A planning application was submitted in June this year. The Lottery Fund also provided nearly £430,000 towards the design and planning process.

The extension, which still needs to raise a further £250,000 to go ahead, has been backed by The Association of Jewish Refugees, The Granada Foundation, and The Beaverbrooks Charitable Trust, among others.

The current museum, opened in 1983, is housed inside the city’s oldest synagogue, which will also be restored as part of the project. It will remain open until autumn 2018, at which point it will close to allow construction of the extension to begin. Restoration works will include repointing brickwork and repairing the building’s slate roof.

Construction is due to complete in 2020, with the museum reopening in summer of that year.

During construction works, the museum will open a pop-up facility at the Manchester Central Library.

The Museum’s chair of trustees, Andrew Singer, said: “This is a huge step forward for the museum and the communities whose stories it tells. We should all be very proud of this achievement and we are all very excited for the future.”

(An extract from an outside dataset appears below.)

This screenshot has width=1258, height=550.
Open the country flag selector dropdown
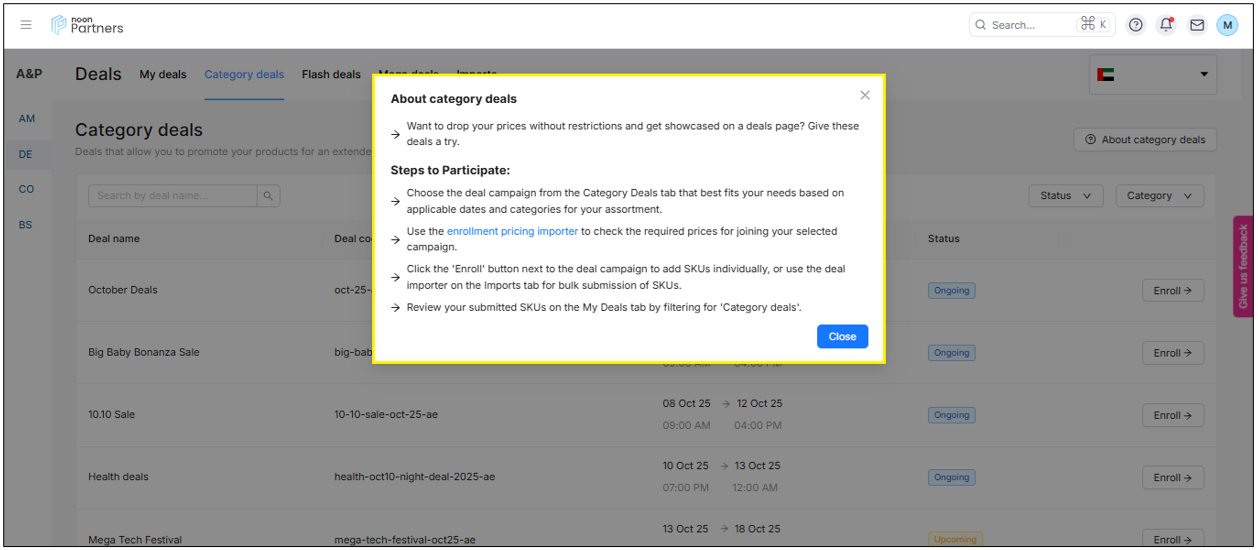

However, a bid to restore the Ancoats Dispensary trust with Lottery funding has been rejected.

Ancoats Dispensary Trust and development partner Igloo Regeneration had bid for a £4.5m grant to help restore the derelict building near Manchester city centre, which was saved from demolition in 2013.

The project had previously been supported by the HLF with a £770,000 initial development grant for stabilisation works and the creation of detailed plans for the restoration, but the Dispensary has failed to secure stage two funding from the HLF.

Trevor MacFarlane, chair of Ancoats Dispensary Trust and Ancoats Dispensary Limited, said: “The decision is obviously a big blow for the Trust, igloo and everyone who has supported this wonderful project over the last 5 years.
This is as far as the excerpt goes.